By on July 3rd, 2009 at 6:52 am

US to Stop Food Aid to North Korea

» by in: North Korea

This is an issue I have a tough time with because at least a little bit of the food aid does eventually make it to some of the common people though the military and regime elite get first dibs on the food:

The U.S. will not resume food aid to North Korea unless there is a guarantee that the food will be distributed properly among North Koreans who need it. U.S. State Department spokesman Ian Kelly told reporters Wednesday, “We currently have no plans to provide additional food to North Korea. Any additional food aid would have to have assurances that it would be appropriately used.”

“We remain very concerned about the well-being of the North Korean people, but we are very concerned because we need to have adequate program management in place, monitoring and access provisions, and we don’t have that right now,” he added.

Kelly said North Korea rejected U.S. food aid in March, expressing regret that Pyongyang threw out all NGO food monitors by the end of March.

Meanwhile, the World Food Programme said there has been no single donation for the food aid program for the North since its nuclear test in May, and the program has been downsized to one-third of the original plan.  [Chosun Ilbo]

What is interesting about this announcement is that the White House and the corrupt UNDP had announced two weeks ago the restart of international aid to North Korea.  It makes me wonder if this suspension has anything to do with the US responding to a lack of progress in the dentention of the two US reporters Euna Lee and Laura Ling?

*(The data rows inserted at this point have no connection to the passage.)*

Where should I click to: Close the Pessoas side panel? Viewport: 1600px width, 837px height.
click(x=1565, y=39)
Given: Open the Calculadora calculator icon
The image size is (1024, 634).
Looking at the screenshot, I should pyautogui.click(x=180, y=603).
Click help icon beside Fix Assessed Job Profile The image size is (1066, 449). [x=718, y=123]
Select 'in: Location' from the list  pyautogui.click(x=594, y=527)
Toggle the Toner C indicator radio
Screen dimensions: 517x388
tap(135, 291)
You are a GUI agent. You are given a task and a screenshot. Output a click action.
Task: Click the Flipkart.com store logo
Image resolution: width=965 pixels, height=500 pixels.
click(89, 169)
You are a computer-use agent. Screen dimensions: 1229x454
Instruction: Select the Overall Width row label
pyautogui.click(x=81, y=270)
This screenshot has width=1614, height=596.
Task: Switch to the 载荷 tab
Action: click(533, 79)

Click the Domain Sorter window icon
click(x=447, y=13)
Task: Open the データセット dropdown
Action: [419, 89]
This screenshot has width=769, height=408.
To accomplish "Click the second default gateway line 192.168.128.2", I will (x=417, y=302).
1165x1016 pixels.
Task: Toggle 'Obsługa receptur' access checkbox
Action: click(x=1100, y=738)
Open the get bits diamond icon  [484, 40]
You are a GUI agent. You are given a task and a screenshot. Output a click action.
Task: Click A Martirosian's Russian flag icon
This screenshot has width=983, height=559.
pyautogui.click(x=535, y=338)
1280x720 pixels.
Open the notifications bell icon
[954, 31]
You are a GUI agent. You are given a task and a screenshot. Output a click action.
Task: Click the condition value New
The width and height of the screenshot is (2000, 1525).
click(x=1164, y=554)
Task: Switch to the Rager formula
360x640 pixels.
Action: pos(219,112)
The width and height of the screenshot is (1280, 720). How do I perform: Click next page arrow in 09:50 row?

I will throw this out there because I have conflicted feelings about denying food aid to North Korea, but it appears giving nations like North Korea international food aid just encourages the regime to not to use its own money to feeds its own citizens.  Clearly if the regime has enough money to continue constructing a huge waste of money like the Ryugyong Hotel then it has enough money to buy food for its own people.  I don’t see where the international community has an obligation to feed the citizens of a nation where the government is unwilling to spend its own money to feed its own people?

If anyone is wondering, a recent survey showed that the majority of North Koreans didn’t even know that their country was receiving food aid.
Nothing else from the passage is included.